- [Selected text]
[Begin]

I can see many parallels here with other threads in the debate about the future. These threads share the characteristic of eschewing linearity, exemplified by hierarchical "command and control" structures in favor of networks of autonomous units.**

The "good governance" narrative, for example, predicated on public participation, and promoting access to information, transparency in decision-making processes, and involvement of all stakeholders in decisions. The "information and communications technology revolution" narrative revels in the evolution of communication from "one to one" and and "one to many" to "many to many" through social networking. Social networking, it would appear, is antithetical to command and control systems, such that despotic regimes are now faced with a stark choice - to share power or turn off the lights.

Over coming days, I want to consider ways in which the network approach applies to international development. Is the war on poverty being left behind - a vestige of linear thinking in a networked world? Is it evolving in ways that the old school doesn't recognize? Or is the netwar on poverty in full swing? In other words, what can we learn from the warning of the Royal Academy of Engineering about vulnerability of key control points, and how can we apply that to processes like certification.

[End]

- [Given material]

[Begin]

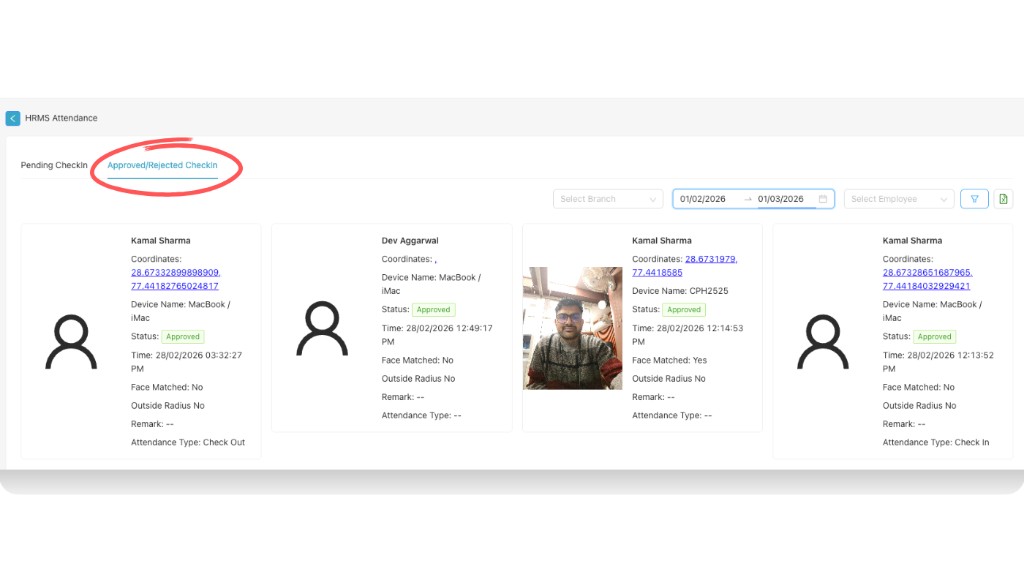This screenshot has height=585, width=1024.
Task: Click Kamal Sharma's check-in photo thumbnail
Action: [x=572, y=328]
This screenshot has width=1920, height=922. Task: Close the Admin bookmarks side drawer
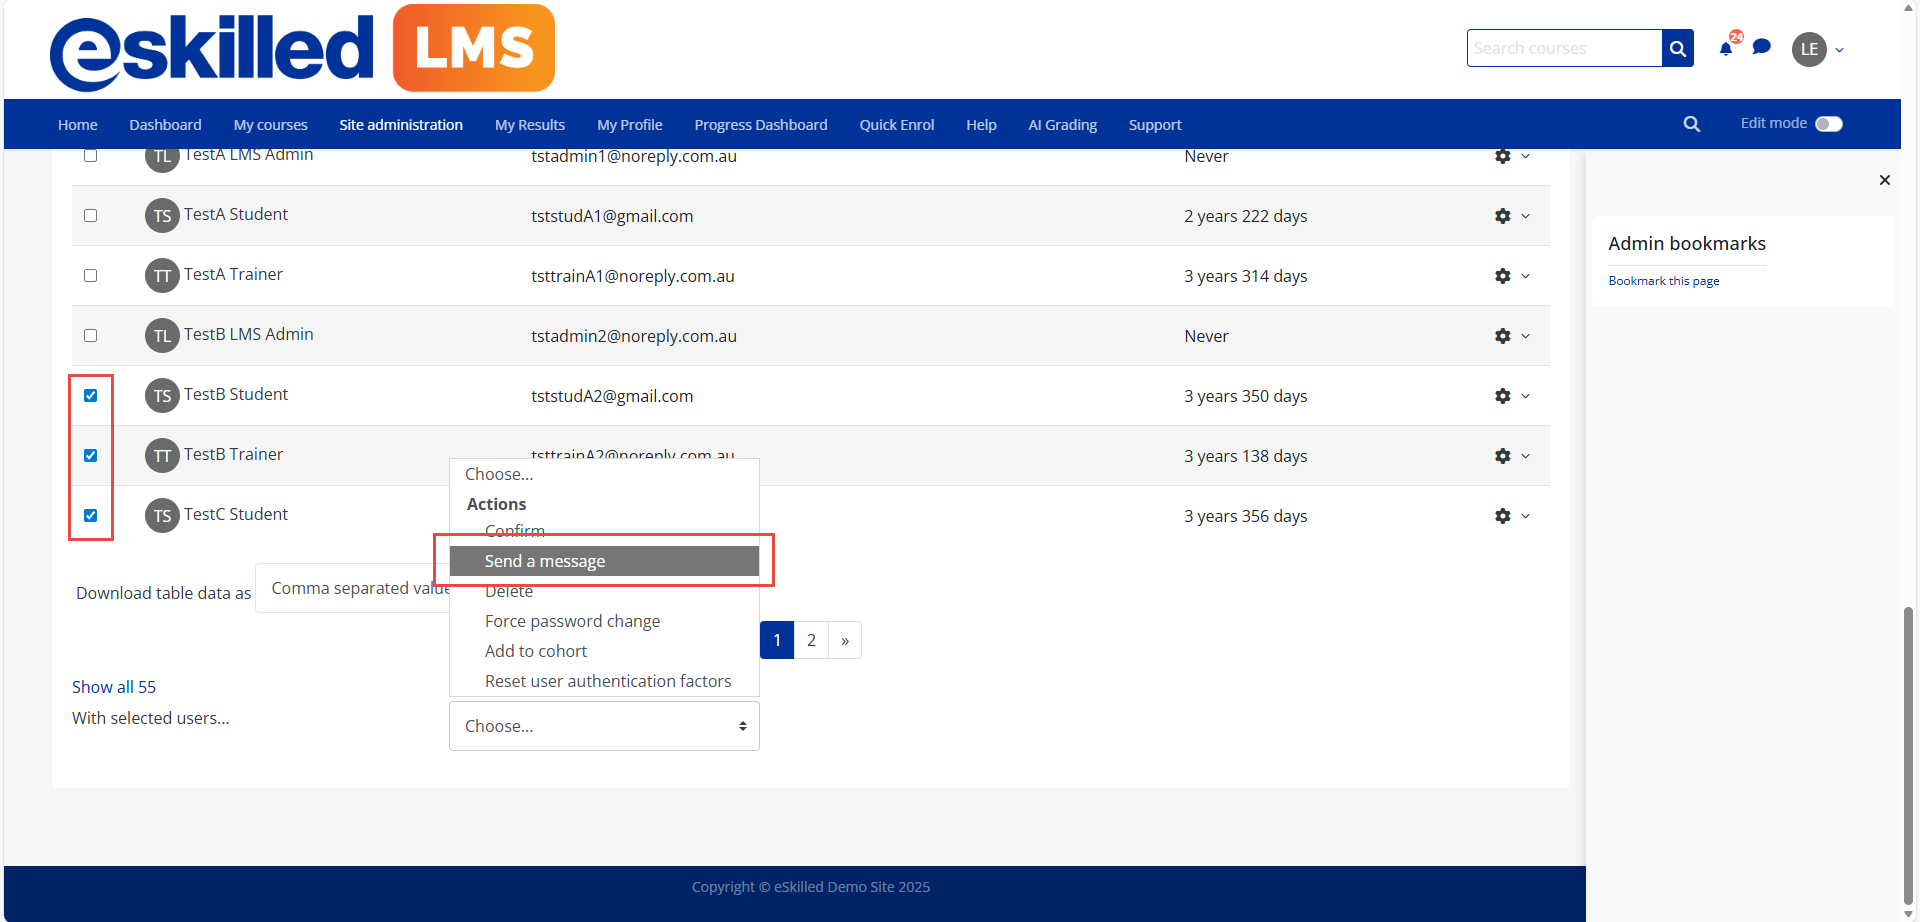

[End]

- [Exercise set]
1 – Answer these questions about the networks passage:
(a) What narrative is described as predicated on public participation?
(b) What stark choice are despotic regimes said to face?
(c) Whose warning about the vulnerability of key control points is mentioned?
2 – Transcribe the part of the networks passage that begins with the words "Over coming days, I" and ends with "processes like certification.".

- [Correct answers]
1 –
(a) The "good governance" narrative.
(b) To share power or turn off the lights.
(c) The Royal Academy of Engineering's.

2 –
Over coming days, I want to consider ways in which the network approach applies to international development. Is the war on poverty being left behind - a vestige of linear thinking in a networked world? Is it evolving in ways that the old school doesn't recognize? Or is the netwar on poverty in full swing? In other words, what can we learn from the warning of the Royal Academy of Engineering about vulnerability of key control points, and how can we apply that to processes like certification.